EU telecoms commissioner Viviane Reding said a deal was reached after EU governments agreed to EU Parliament demands to balance a crackdown on illegal downloaders with a broader set of rights for telecom users. The reforms were two years in the making.
EU lawmakers had been at odds with governments, notably France, over how to tackle the increase of illegal downloading amid heavy lobbying from music and film industry groups urging the 27-nation bloc to take action.
Film and record labels were demanding better enforcement of copyright rules to protect profits that are shrinking in the face of online file-sharing, in which people swap music files without paying.
However, in a victory for the EU assembly, governments relented and agreed to include guarantees in the bill protecting users from arbitrary cutoffs of their internet services.
The bill still needs the final approval of the European Parliament and EU governments, which is expected later this month.
Under the guarantee, national authorities will only be able to cut off such services if they have proof that a user was downloading illegal copies of movies or music files, ensuring users are presumed innocent.

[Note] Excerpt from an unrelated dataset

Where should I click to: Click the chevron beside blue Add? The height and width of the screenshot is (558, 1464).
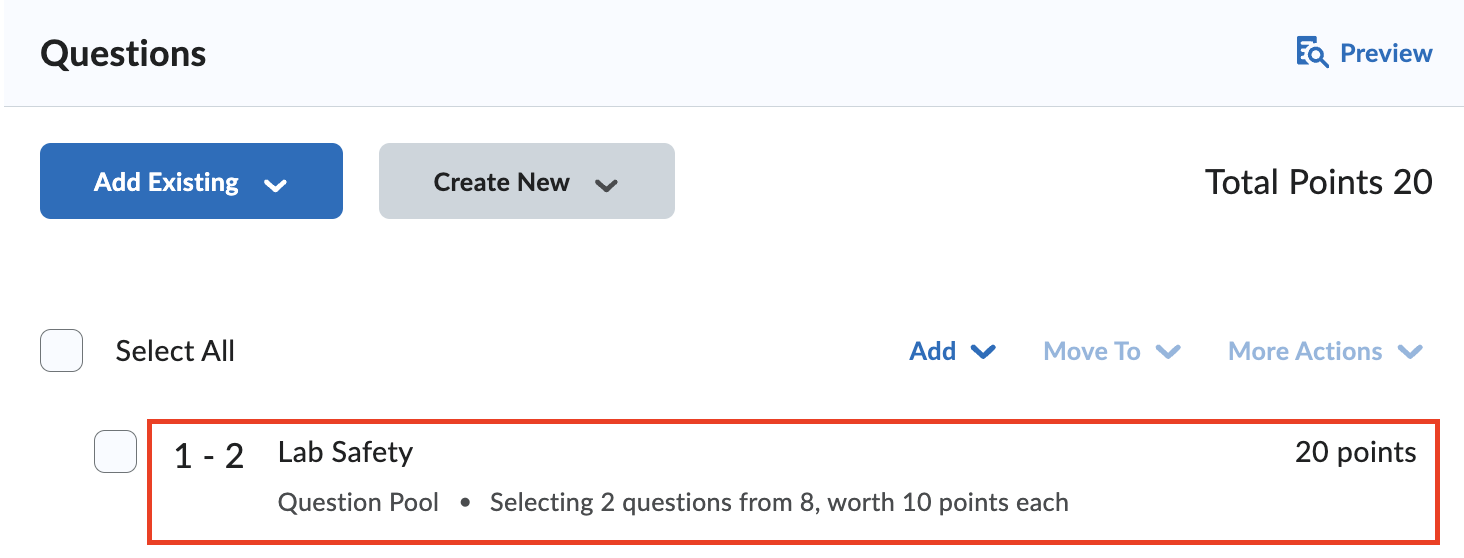coord(983,352)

"Full due process rights will have to apply in any administrative case, except in cases of duly justified urgency, like serious crime, terrorism, child pornography," said Spanish lawmaker Alejo Vidal-Quadras. "This is really a step forward."

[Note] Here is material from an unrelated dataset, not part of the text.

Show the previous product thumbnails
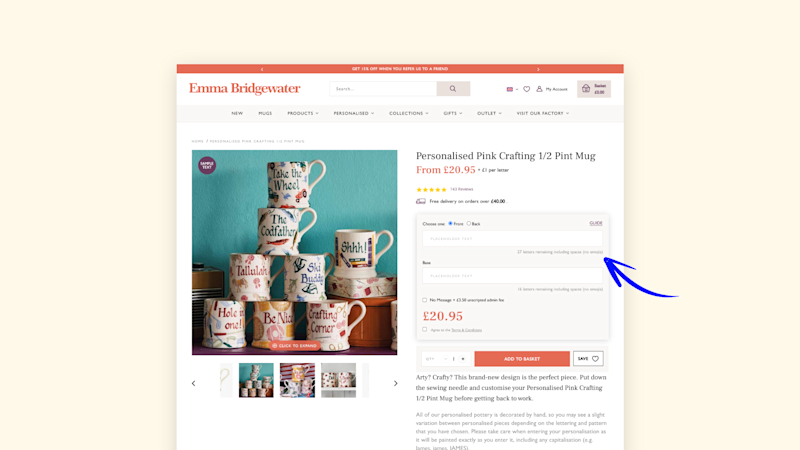800x450 pixels. click(193, 383)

"This internet freedom provision is unprecedented … and (gives) a strong signal that the EU takes fundamental rights very seriously," Reding told reporters. "(It will) substantially enhance consumer rights and consumer choice in Europe's telecoms markets."
European consumers' organization BEUC warned, however, that the draft EU bill was too vague on "due process" rights given to users, complaining it does not specifically provide suspected illegal downloaders the right to a judicial hearing.
The draft bill also bolsters privacy and consumer rights and increases competition for internet and phone services, but those key improvements were overshadowed by the fight over internet user rights.
The EU Parliament voted overwhelmingly in May to throw out an earlier compromise reached with EU governments that would have allowed national authorities to cut off internet access without providing evidence of illegal activity.
Under pressure from the music and film industries, France had pushed hard for tough measures against illegal downloaders.
French President Nicolas Sarkozy had advocated a "three strikes and you're out" rule, under which internet use would be tracked and users caught downloading would be warned twice before their internet access would be cut off for a year.
However, that approach was ditched after the French parliament passed a law in September watering down that plan. Efforts to cut off internet access will be left to a judge.